# Exercise requirements
Please restate word for word the lines of the entries below from the one with "Where should I click to: Click the blue" to the one with "Task: Interrupt the kernel with the stop icon", inclusive, and leave out every picture.

# Extracted data
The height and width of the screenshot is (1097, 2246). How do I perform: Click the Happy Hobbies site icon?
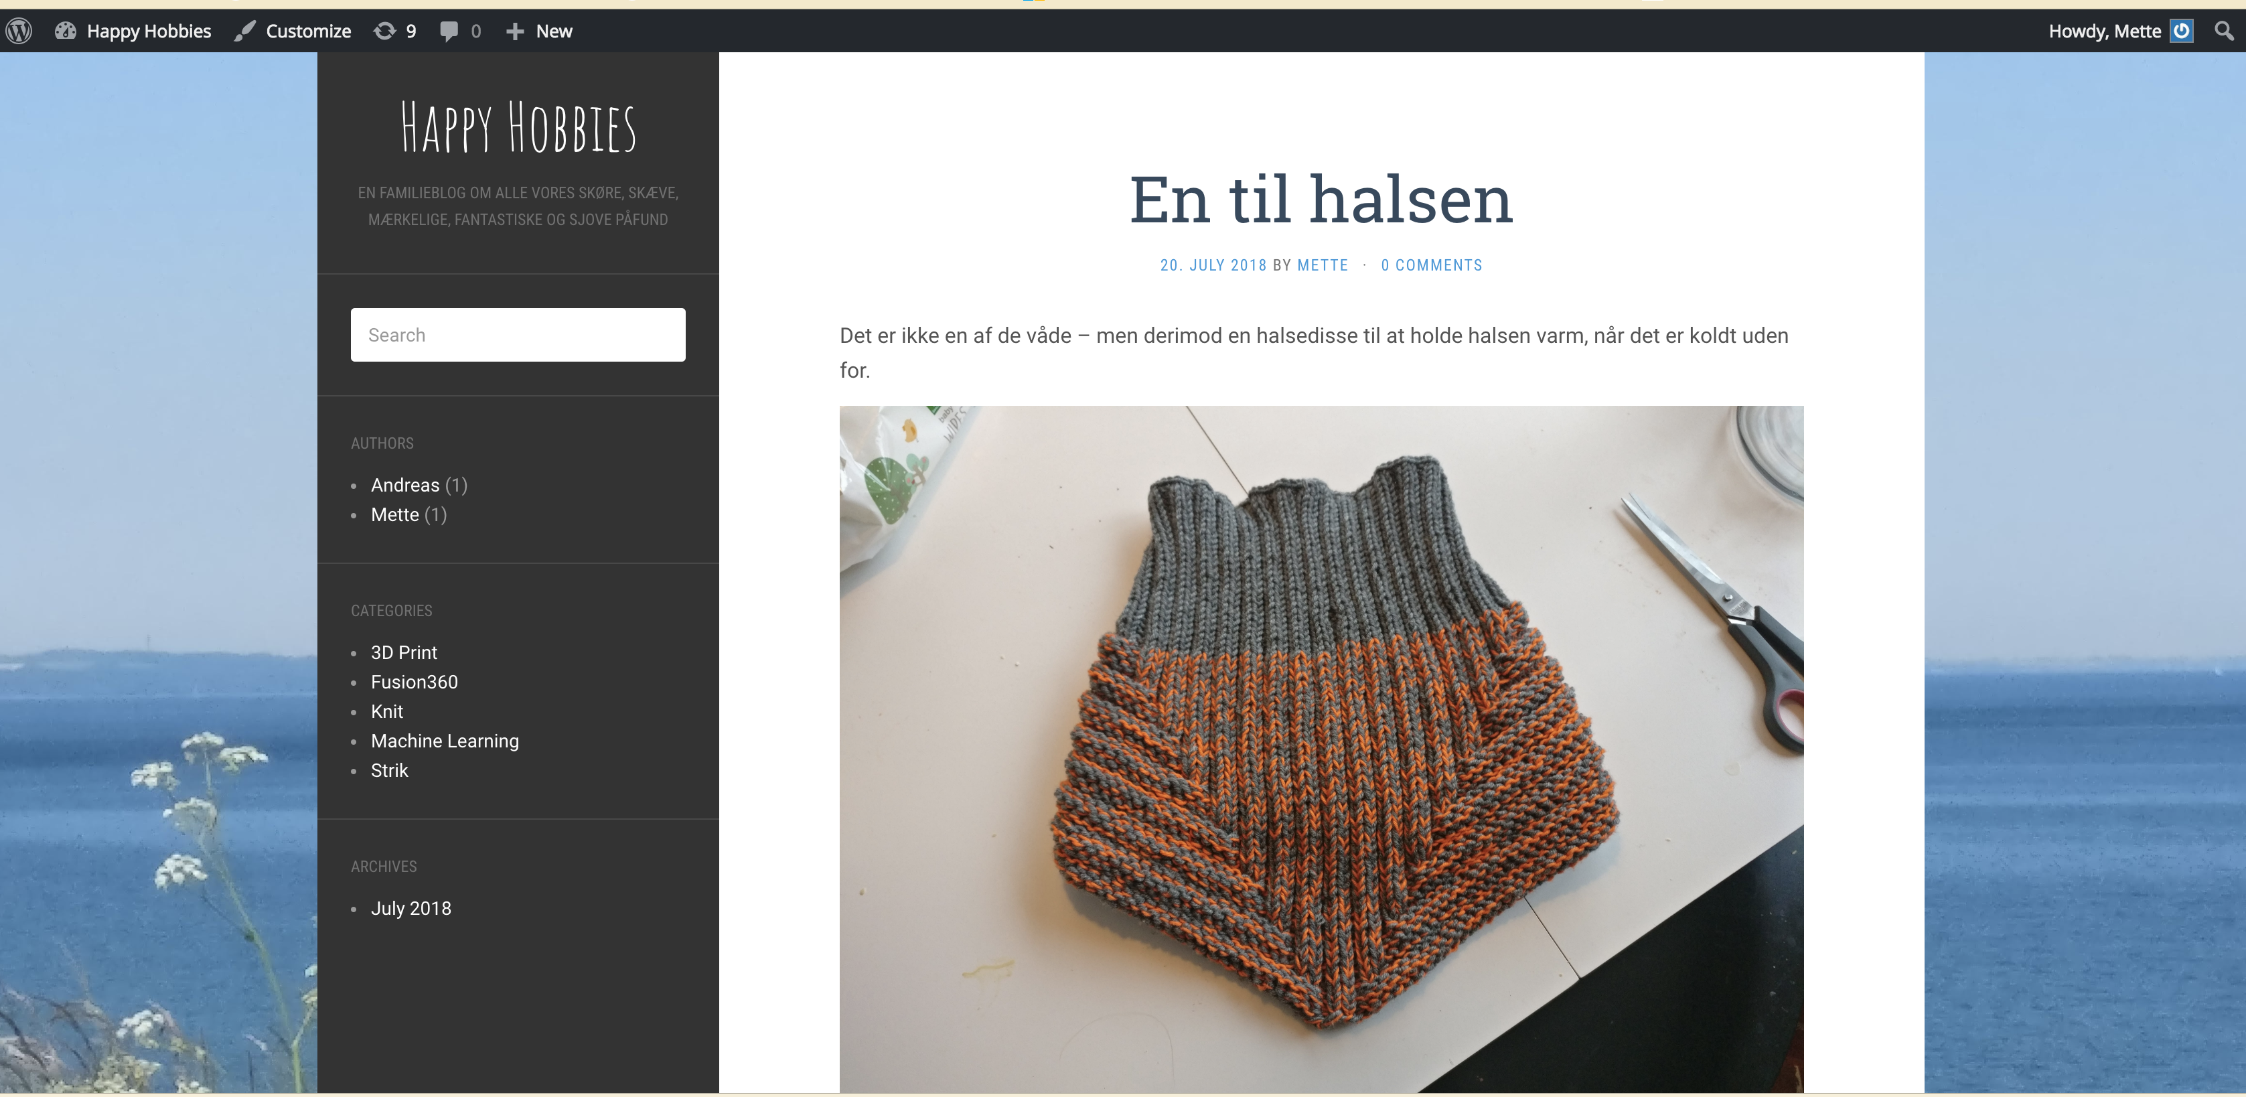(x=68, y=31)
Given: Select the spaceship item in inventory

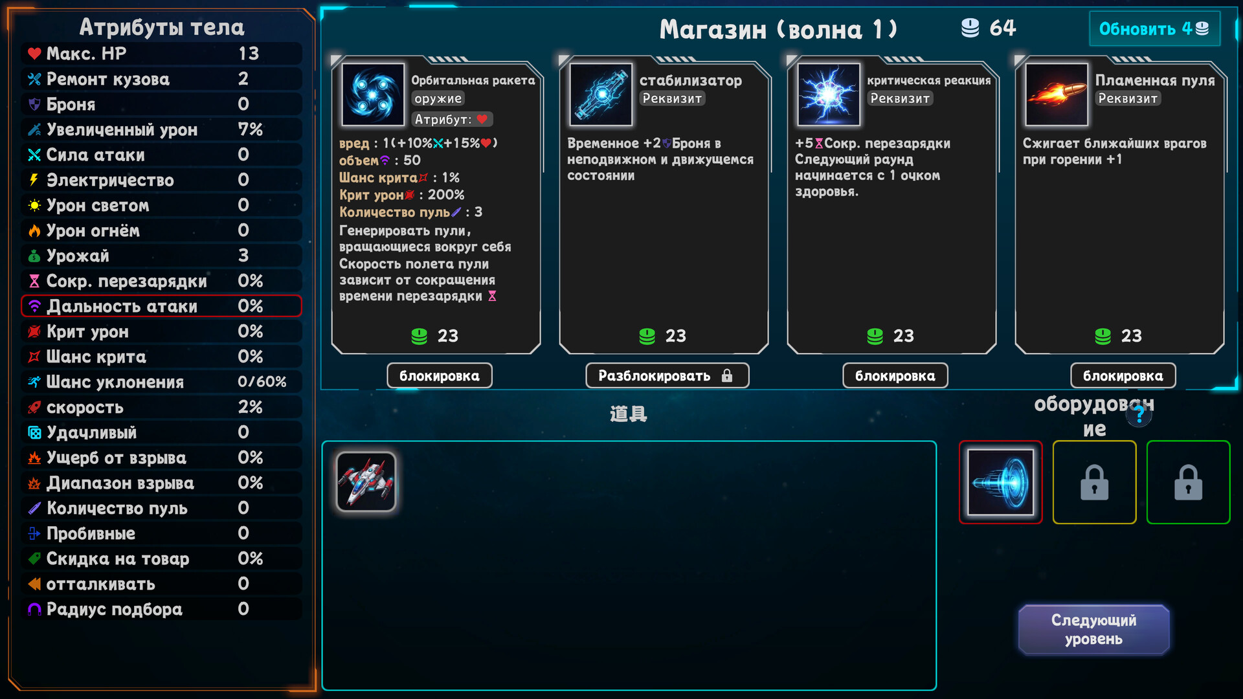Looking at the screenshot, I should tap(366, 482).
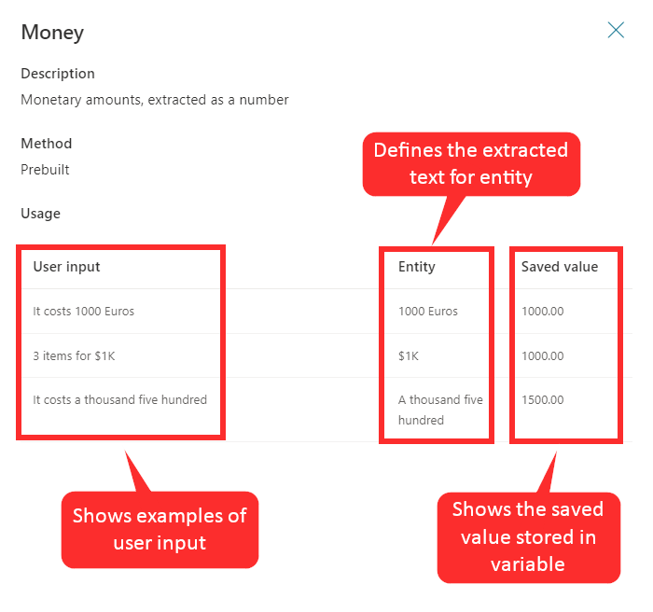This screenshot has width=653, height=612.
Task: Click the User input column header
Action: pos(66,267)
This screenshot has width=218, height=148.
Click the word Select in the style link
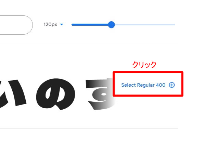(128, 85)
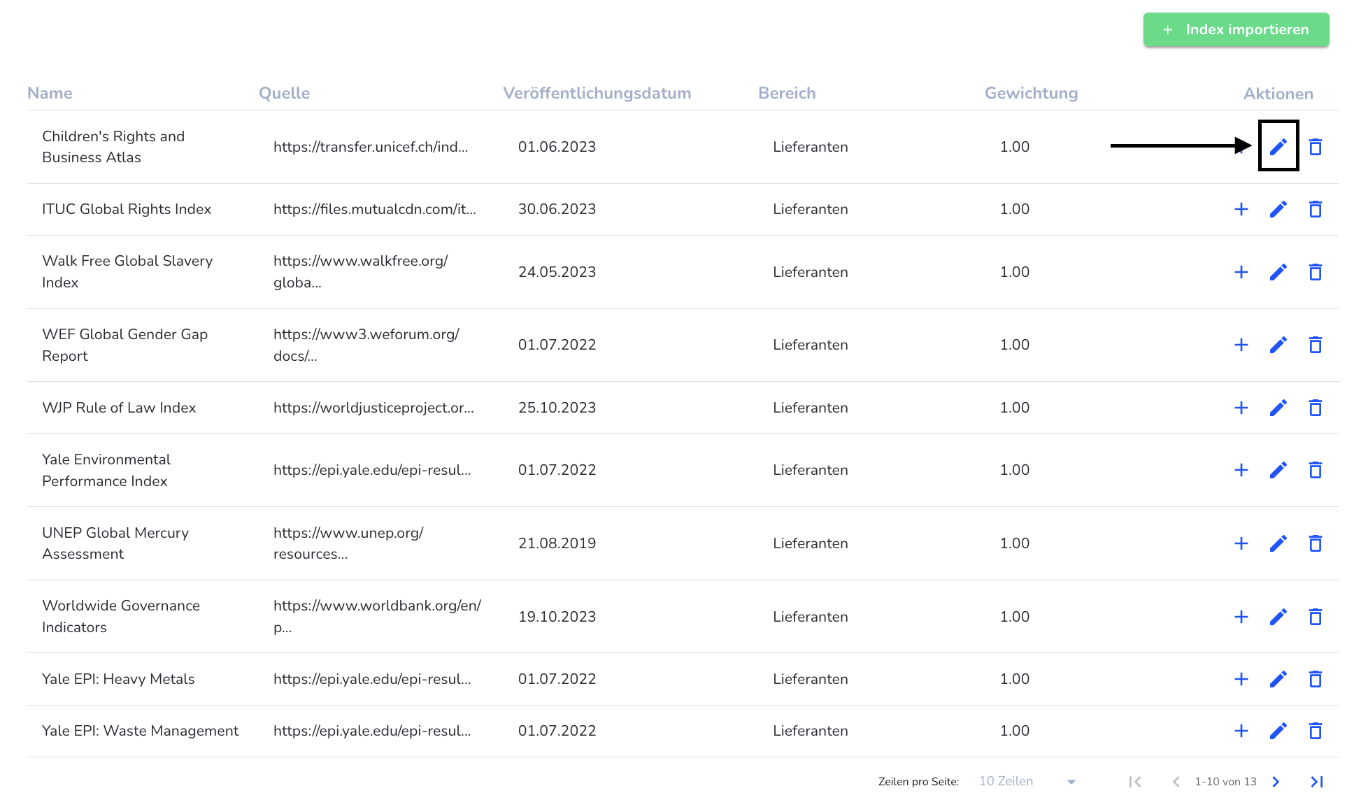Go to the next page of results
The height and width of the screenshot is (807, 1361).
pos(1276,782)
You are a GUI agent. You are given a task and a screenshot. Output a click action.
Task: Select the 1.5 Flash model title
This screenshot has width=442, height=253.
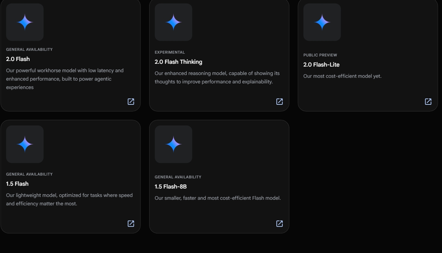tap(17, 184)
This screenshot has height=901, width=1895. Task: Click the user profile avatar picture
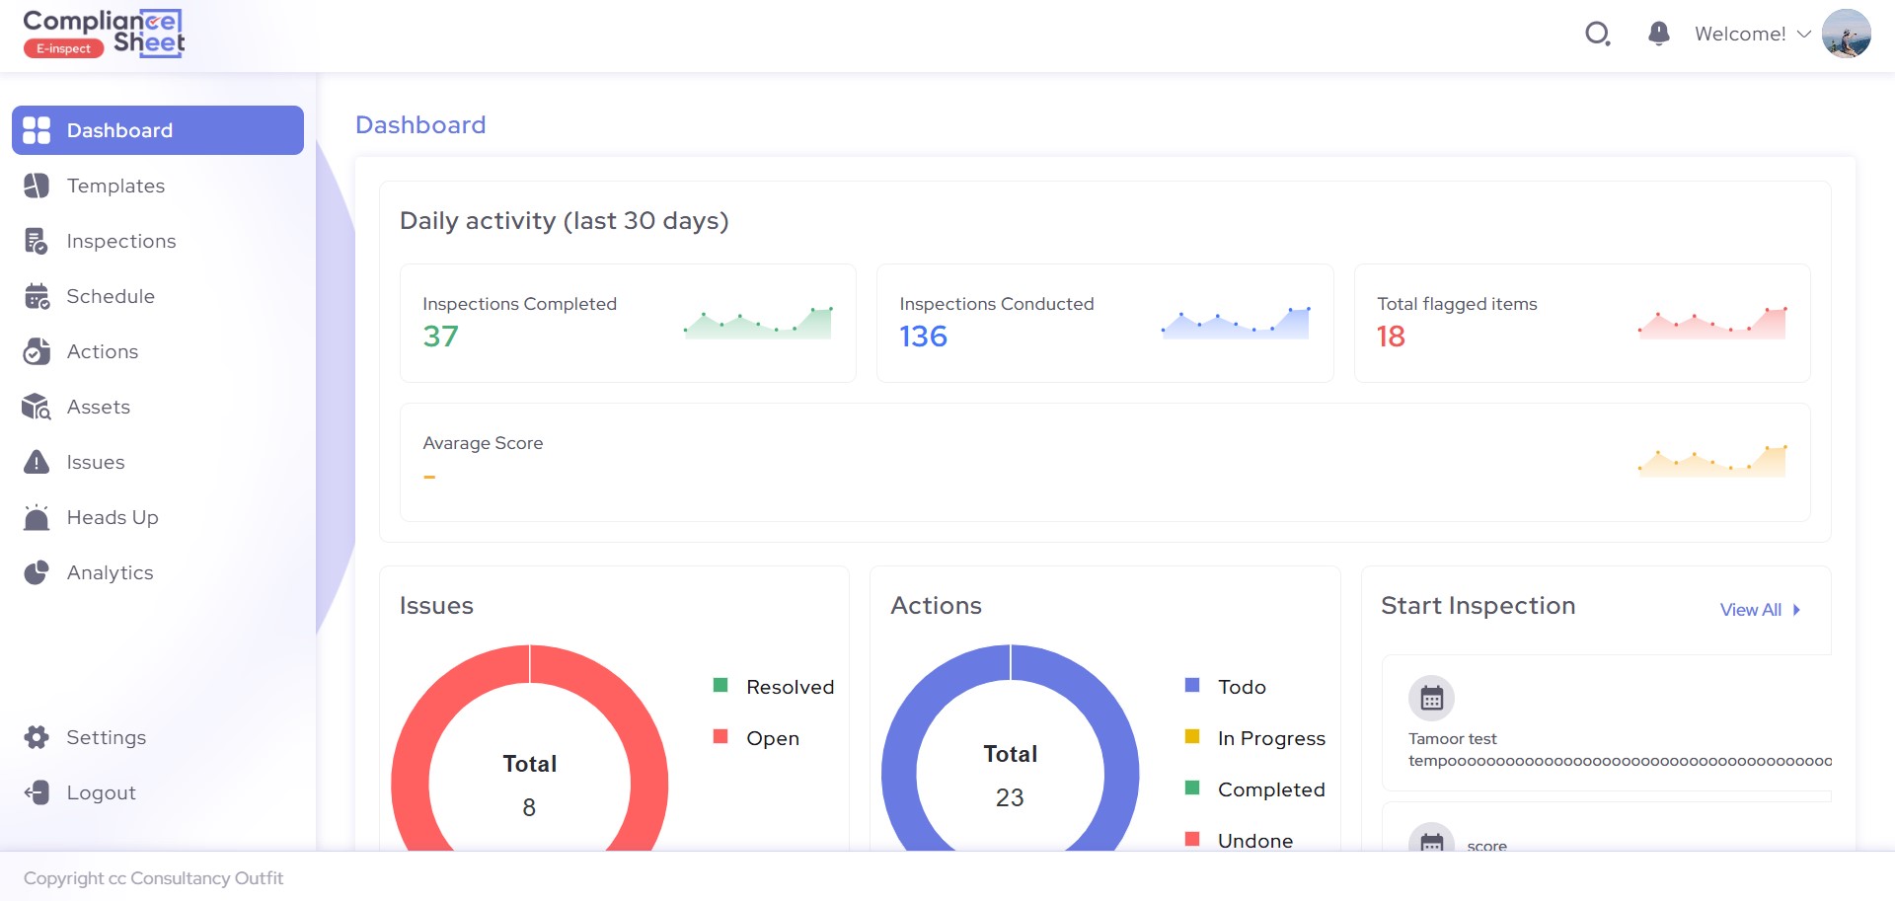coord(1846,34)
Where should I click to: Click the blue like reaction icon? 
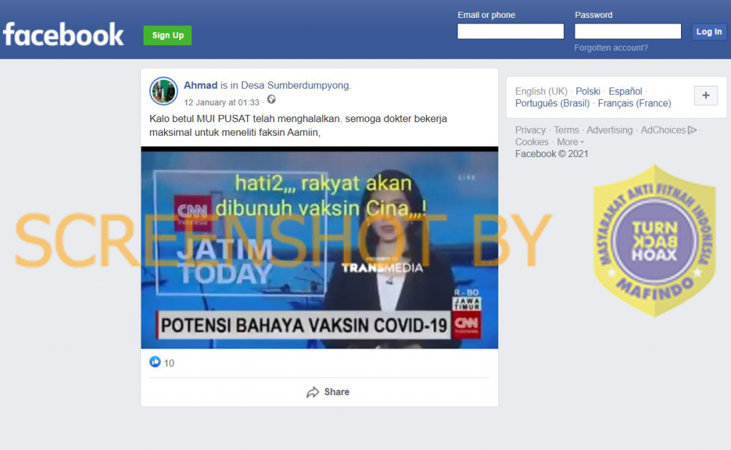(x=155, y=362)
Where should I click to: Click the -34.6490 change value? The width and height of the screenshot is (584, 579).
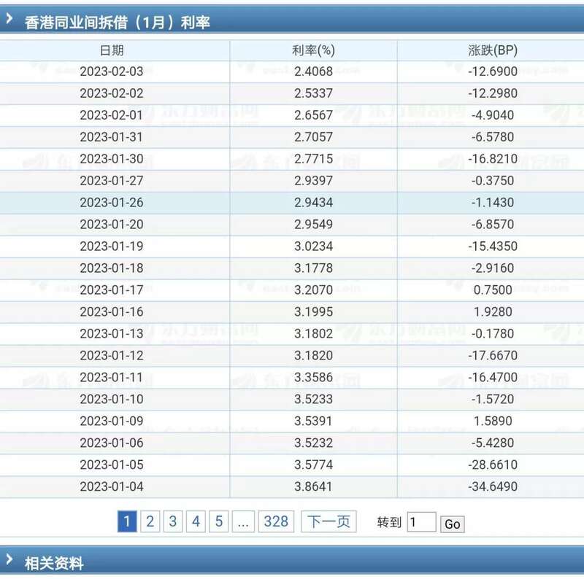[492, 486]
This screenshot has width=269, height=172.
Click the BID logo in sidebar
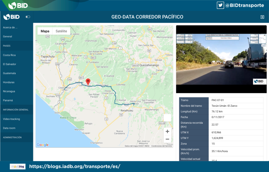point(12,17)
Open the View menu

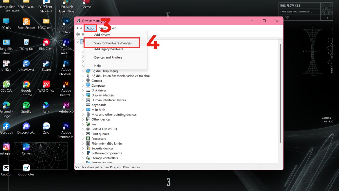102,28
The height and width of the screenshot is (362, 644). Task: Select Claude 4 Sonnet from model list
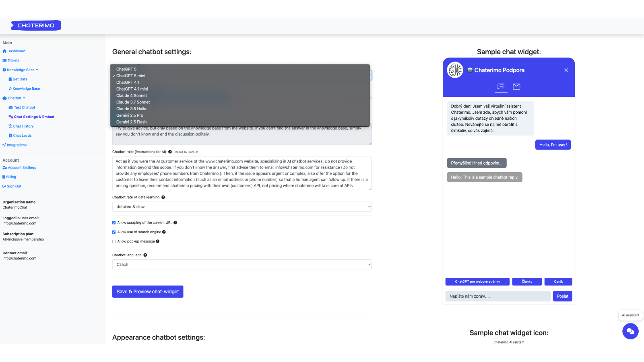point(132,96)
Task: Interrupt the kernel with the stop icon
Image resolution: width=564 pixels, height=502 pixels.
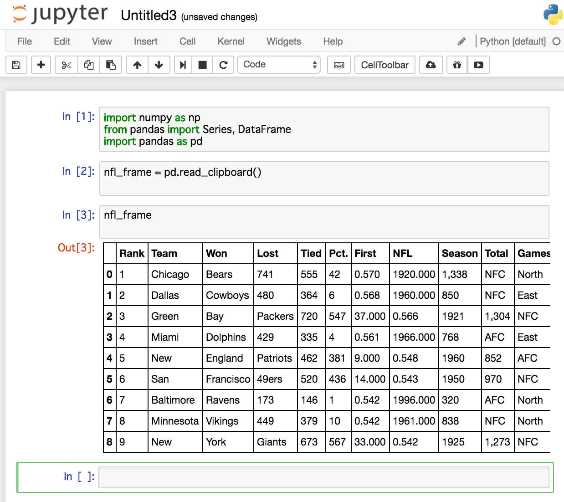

# Answer to this task
Where should I click to: Click the blue like reaction icon? 
(x=155, y=362)
Where should I click to: Click the -34.6490 change value? The width and height of the screenshot is (584, 579).
[492, 486]
This screenshot has width=269, height=172.
Click the BID logo in sidebar
point(12,17)
Open the View menu

102,28
The height and width of the screenshot is (362, 644). Task: Select Claude 4 Sonnet from model list
point(132,96)
Task: Interrupt the kernel with the stop icon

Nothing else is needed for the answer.